__READING TEXT__
▬▬▬
Aam Aadmi Party – One battle, many fronts

broom symbol used by the aam aadmi party

There is a sudden apprehension that the rising star of India’s politics, the Aam Aadmi Party may be faltering. In my view, this is not true. It is correct that there are worrisome developments, like for example, Somnath Bharti’s impromptu raid on a local drug and prostitution den. This is compounded by the deliberate rosy buildup of Aam Aadmi Party in media, before a barrage of raising doubts about it. This is nothing new for media, and I had warned at that time, that Aam Aadmi Party needs to learn to ignore media when they are in honeymoon mood, unless they have the budget to keep it happy after the honeymoon is over.

Aam Aadmi Party needs to plan more for the fallout of its actions on the pampered elite, be prepared to defend actions in a manner our brainwashing allows elites to understand.
▬▬▬
__DATASET EXCERPT__
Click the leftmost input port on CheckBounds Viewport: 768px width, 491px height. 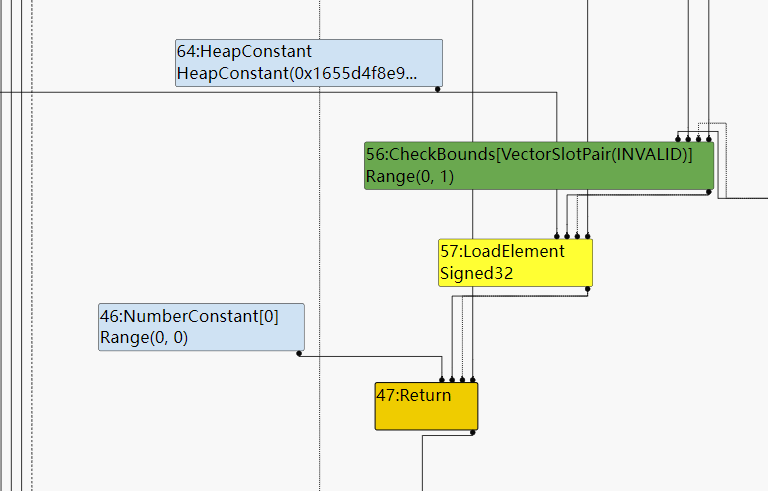coord(678,140)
▬▬▬
__WHAT THE TASK ASKS__
Copy the passage of the Aam Aadmi Party text word for word, from "Aam Aadmi Party –" to "honeymoon is over.".

__THE REPLY__
Aam Aadmi Party – One battle, many fronts

broom symbol used by the aam aadmi party

There is a sudden apprehension that the rising star of India’s politics, the Aam Aadmi Party may be faltering. In my view, this is not true. It is correct that there are worrisome developments, like for example, Somnath Bharti’s impromptu raid on a local drug and prostitution den. This is compounded by the deliberate rosy buildup of Aam Aadmi Party in media, before a barrage of raising doubts about it. This is nothing new for media, and I had warned at that time, that Aam Aadmi Party needs to learn to ignore media when they are in honeymoon mood, unless they have the budget to keep it happy after the honeymoon is over.